>> Start SUPPLIED MATERIAL

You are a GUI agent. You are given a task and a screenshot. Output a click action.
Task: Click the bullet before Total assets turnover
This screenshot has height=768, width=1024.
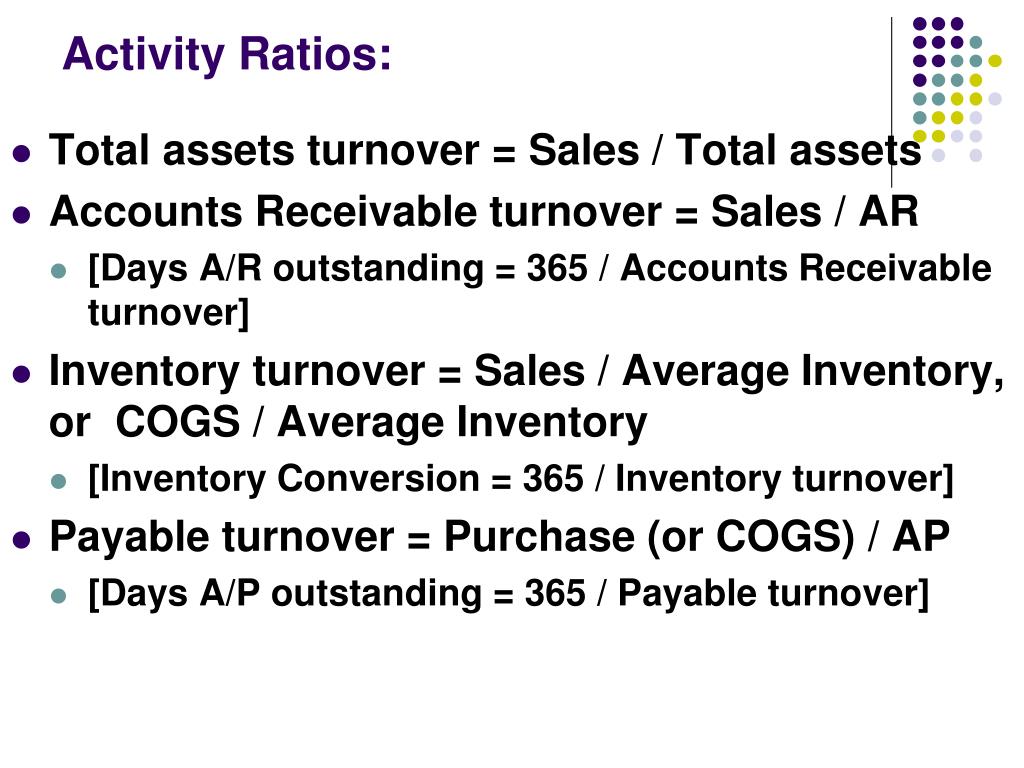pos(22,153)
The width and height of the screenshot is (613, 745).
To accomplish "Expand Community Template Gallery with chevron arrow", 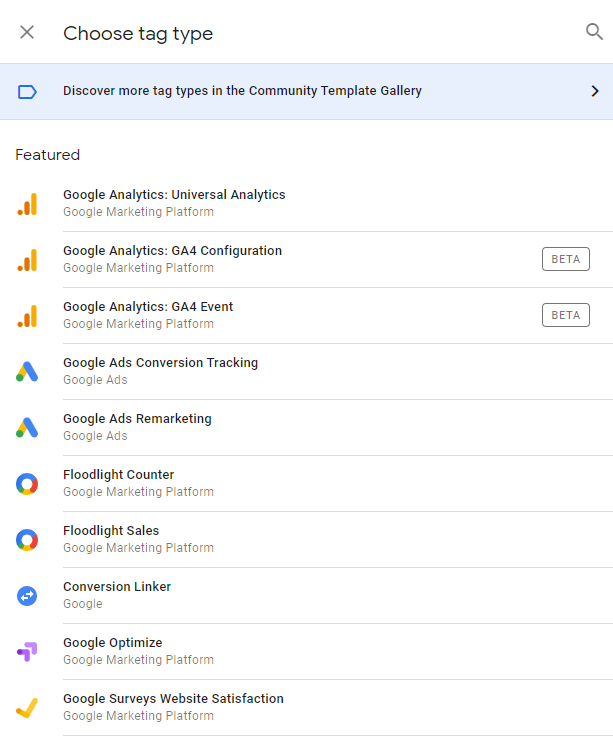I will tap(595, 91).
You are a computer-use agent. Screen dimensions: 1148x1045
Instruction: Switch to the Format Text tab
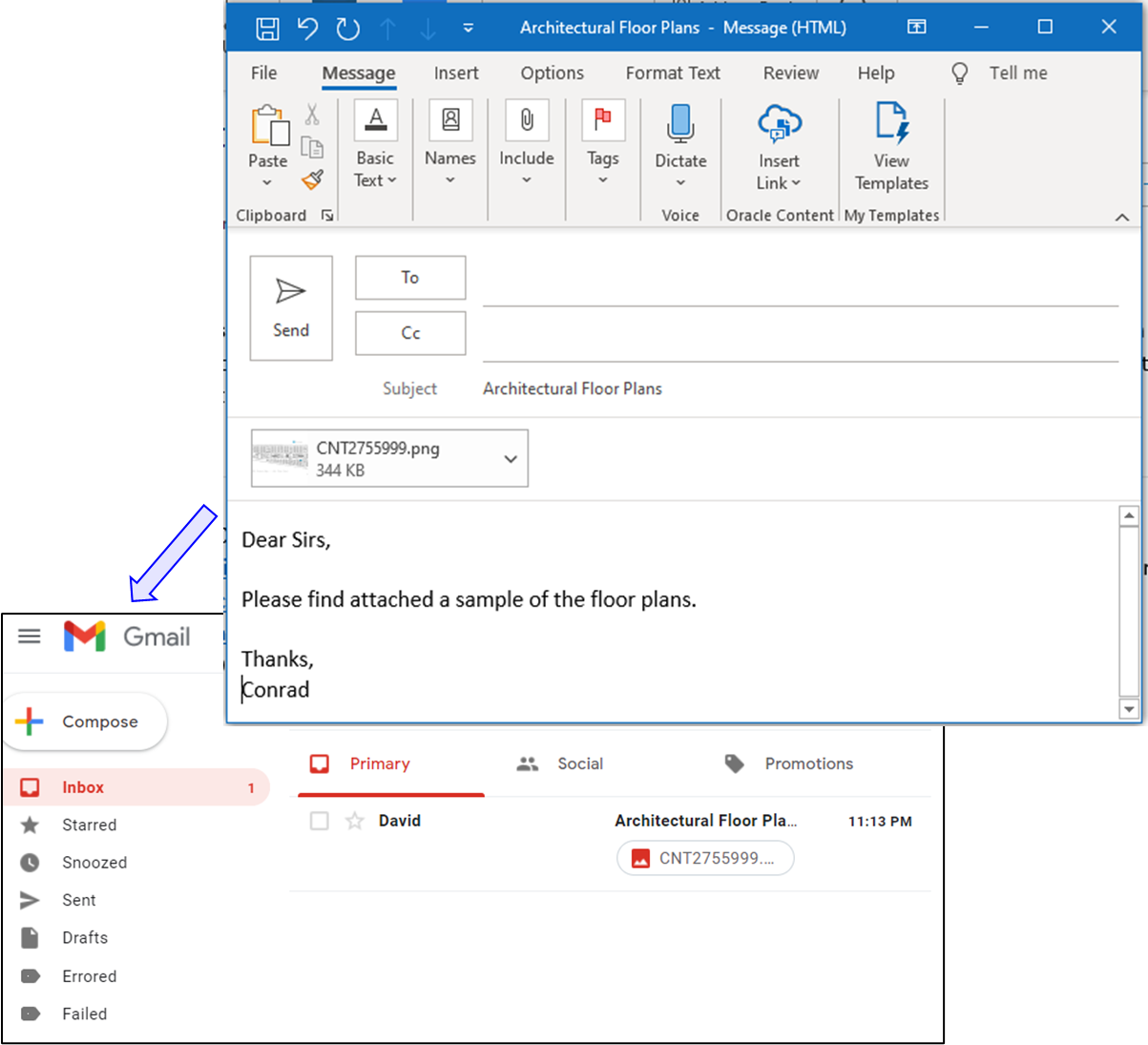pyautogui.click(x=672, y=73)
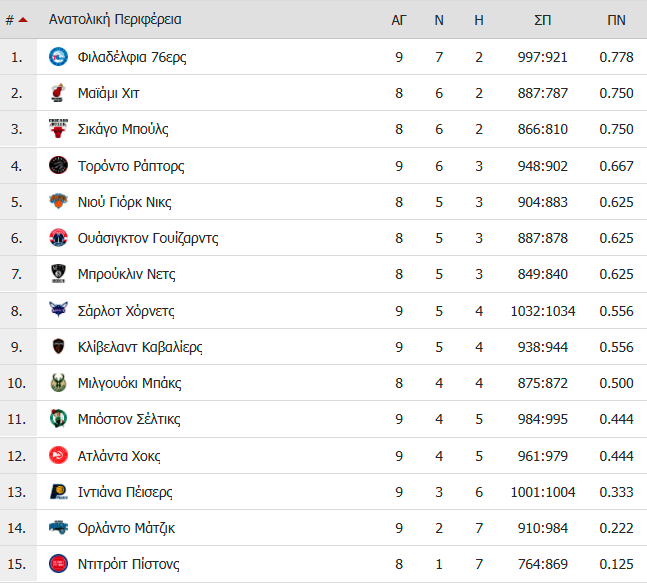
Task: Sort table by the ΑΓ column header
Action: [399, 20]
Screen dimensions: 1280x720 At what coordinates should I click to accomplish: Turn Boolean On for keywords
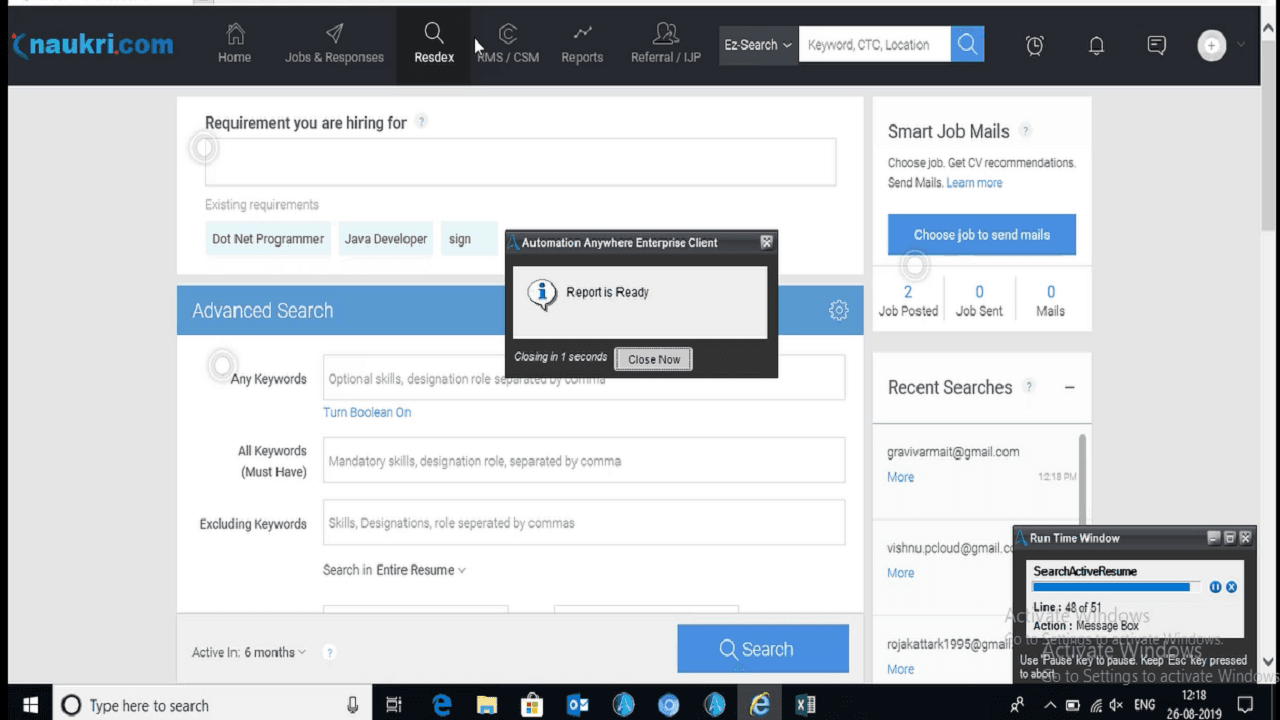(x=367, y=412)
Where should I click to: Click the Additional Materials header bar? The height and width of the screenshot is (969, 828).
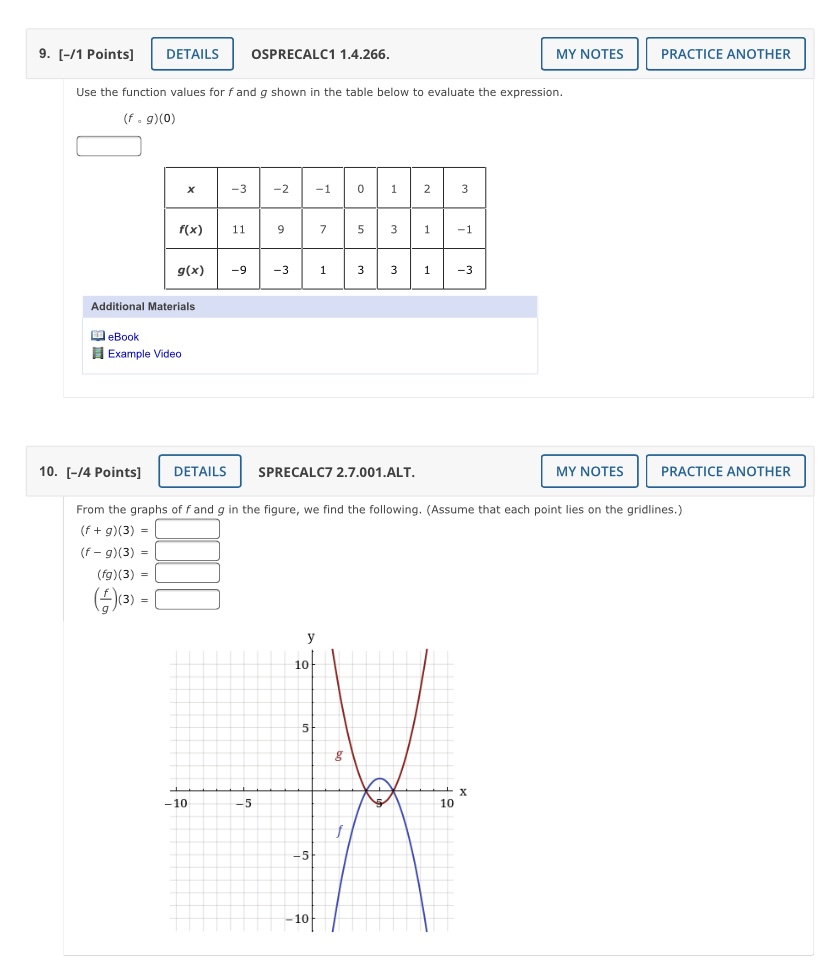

>> End SUPPLIED MATERIAL

WRITTEN INSTRUCTION
Copy the lines word for word, starting at the line that contains "You are a computer-use" and continuing through the end of the lines, with both ends included. Leave the pictures out of your answer.

WORKED SOLUTION
You are a computer-use agent. Screen dimensions: 1148x1045
Instruction: Switch to the Format Text tab
pyautogui.click(x=672, y=73)
Task: Sort table by the ΑΓ column header
Action: [399, 20]
Screen dimensions: 1280x720 At what coordinates should I click to accomplish: Turn Boolean On for keywords
(x=367, y=412)
Where should I click to: Click the Additional Materials header bar? The height and width of the screenshot is (969, 828).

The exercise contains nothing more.